Stored items:
========

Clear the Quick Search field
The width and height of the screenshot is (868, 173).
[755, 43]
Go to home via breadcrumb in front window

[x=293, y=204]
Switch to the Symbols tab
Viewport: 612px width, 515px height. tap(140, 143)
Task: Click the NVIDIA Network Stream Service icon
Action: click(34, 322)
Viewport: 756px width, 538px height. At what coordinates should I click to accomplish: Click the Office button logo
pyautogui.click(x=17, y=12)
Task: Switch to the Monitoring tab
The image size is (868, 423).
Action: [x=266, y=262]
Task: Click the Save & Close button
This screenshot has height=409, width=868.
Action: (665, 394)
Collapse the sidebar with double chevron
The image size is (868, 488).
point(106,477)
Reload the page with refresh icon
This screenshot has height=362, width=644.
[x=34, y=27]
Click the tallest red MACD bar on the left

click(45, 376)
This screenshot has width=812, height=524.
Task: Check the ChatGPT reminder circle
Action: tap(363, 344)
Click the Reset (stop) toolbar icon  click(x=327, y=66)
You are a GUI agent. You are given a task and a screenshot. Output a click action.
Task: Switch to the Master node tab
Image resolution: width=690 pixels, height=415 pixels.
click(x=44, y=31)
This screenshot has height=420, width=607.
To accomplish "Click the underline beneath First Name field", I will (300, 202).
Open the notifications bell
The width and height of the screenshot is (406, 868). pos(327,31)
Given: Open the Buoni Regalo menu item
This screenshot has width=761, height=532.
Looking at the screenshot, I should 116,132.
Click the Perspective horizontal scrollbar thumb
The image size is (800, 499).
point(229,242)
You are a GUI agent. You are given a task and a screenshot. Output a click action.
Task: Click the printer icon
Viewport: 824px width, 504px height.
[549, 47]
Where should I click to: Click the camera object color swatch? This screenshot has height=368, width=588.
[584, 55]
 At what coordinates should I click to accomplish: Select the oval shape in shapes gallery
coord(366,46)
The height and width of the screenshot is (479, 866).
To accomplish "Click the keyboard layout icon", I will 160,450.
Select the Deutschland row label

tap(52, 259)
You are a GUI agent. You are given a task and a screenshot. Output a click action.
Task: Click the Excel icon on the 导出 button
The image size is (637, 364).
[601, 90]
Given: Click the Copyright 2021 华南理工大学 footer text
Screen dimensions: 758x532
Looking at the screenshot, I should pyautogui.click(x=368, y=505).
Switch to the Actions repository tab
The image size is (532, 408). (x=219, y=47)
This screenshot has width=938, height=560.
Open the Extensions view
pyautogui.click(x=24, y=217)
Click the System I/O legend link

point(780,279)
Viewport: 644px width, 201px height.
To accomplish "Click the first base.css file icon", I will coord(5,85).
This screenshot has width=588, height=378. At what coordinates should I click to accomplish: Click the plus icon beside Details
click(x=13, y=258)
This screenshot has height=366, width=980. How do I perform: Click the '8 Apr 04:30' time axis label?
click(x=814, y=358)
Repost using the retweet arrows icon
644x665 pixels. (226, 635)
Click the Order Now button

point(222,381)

========

### TASK
Copy each line of the data that contains the word "field".

### WRITTEN REPLY
Clear the Quick Search field
To accomplish "Click the underline beneath First Name field", I will (300, 202).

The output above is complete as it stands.